Dying Mangroves and Fading Livelihoods in El Salvador

by James Hendicott, Trócaire Supporter

Located on the Pacific Coast of El Salvador, La Tirana is heavily isolated; an hour’s drive from the nearest tarmacked road.


Just 24 families live here, having returned to the territory in 1992 after being displaced during the Civil War. Traditionally, their livelihoods depend on the catching of crabs from the waters of the nearby mangrove forest, the largest on the America’s Pacific coast.


Globally, sea levels have increased by approximately 20cms over the past century. Local experts suspect El Salvador’s rises may be slightly higher.


Mangroves consist of a delicate balance of fresh and salt water. Rising sea levels at La Tirana have increased salt water in the mangrove system. The water is accompanied by sand, which drys the roots and ultimately kills off the trees.


This has led to fewer and fewer crabs.


We witnessed a 30 metre long stretch of dead mangrove trees along a stretch once alive and well; a haunting collection of entangled stumps that sends a depressing message about the future of this community.


Healthy mangrove trees and dead mangrove trees
Left Image: Healthy mangrove trees, which are vital to the people of La Tirana
Right Image: Dead mangrove trees stretch towards the remaining forest; a haunting and stark message about the future of La Tirana.

This damage isn’t isolated.
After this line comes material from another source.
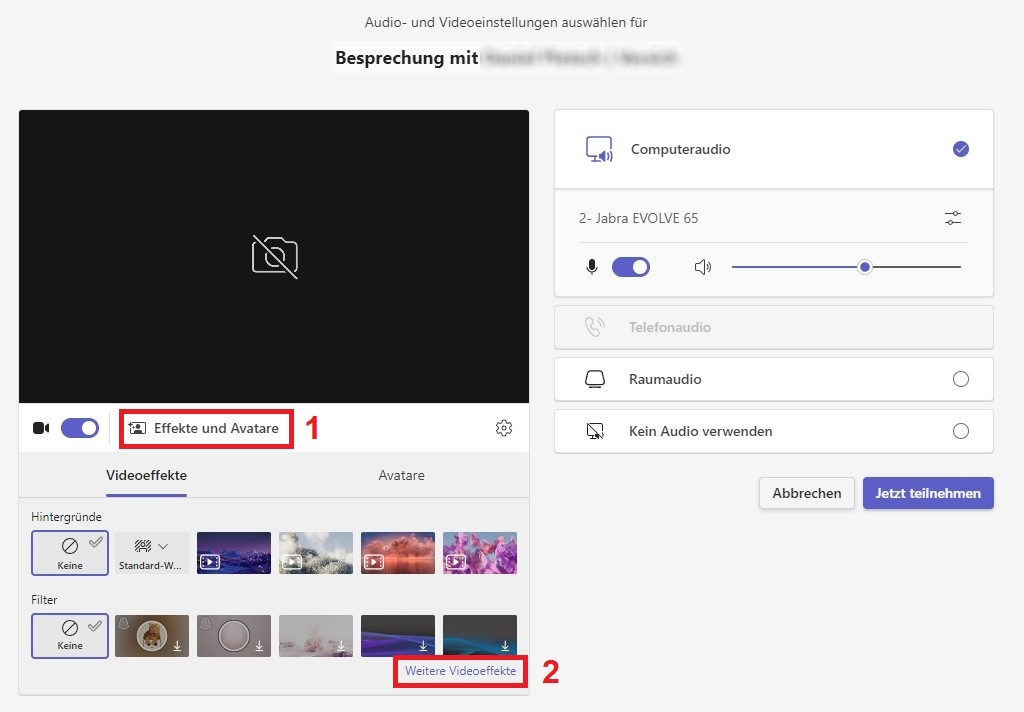Click the video settings gear icon
1024x712 pixels.
pos(504,428)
Looking along the beach, we found the same morbid landscape stretched across several kilometres, a scar on an otherwise utterly unspoilt paradise:

Kilometres of dead mangroves
Kilometres of dead mangroves scar an otherwise unspoilt paradise


The president of the local committee, Nuam Diaz, told us that for the people of La Tirana, “climate change is a question of survival.”


Diaz and his community share a sense of abandonment. Help from Trócaire is the only outside assistance their urgent situation has received.
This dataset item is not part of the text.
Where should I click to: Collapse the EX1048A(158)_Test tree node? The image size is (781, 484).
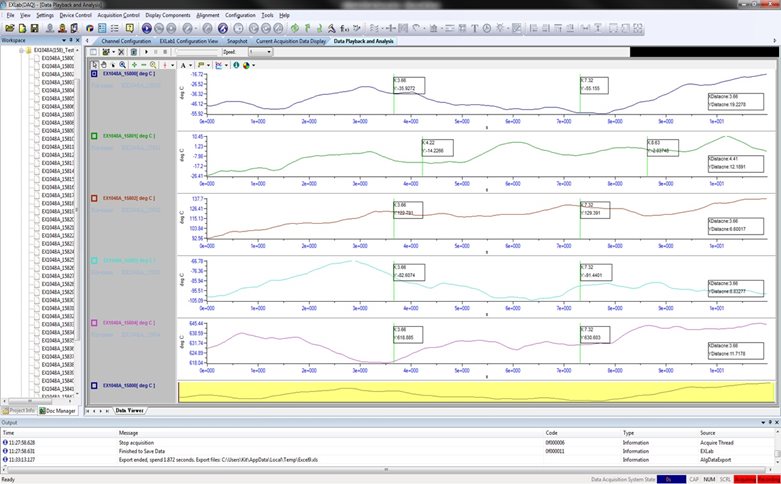click(21, 50)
In El Salvador, like elsewhere, Trócaire prefers to work heavily with local groups, ensuring that money is spent in the most efficient possible way, but also allowing knowledgeable locals to implement effective local solutions.


In this case, that has meant helping the people of La Tirana diversify food production to help them survive the increasing sustainability problems of the mangroves.


Diaz invites us into his own house, revealing some typical problems El Salvador’s poor, agricultural and fishing communities face.

La Tirana’s soil is poor quality but with the addition of a hand-pumped well, Diaz has been able to develop a small allotment and grow fruit and vegetables.

Small allotments to grow fruit and vegetables
 Small allotments allow the people of La Tirana to grow fruit and vegetables

The addition of a solar panel has made Diaz’ modest house more environmentally neutral and prevented the dangerous long-term inhalation of candle fumes. A low-smoke cooker offers similar air quality benefits.

CESTA, Trócaire’s local partner, has donated a nearby area of land to allow the people of La Tirana to collectively farm maize, which offers an alternative source of food and income alongside crab fishing. In turn, this has also enabled the keeping of chickens, providing eggs, meat and another source of income.

In a parallel universe – one without these outside influences – the simple yet beautiful lifestyle this small community enjoys would need little support.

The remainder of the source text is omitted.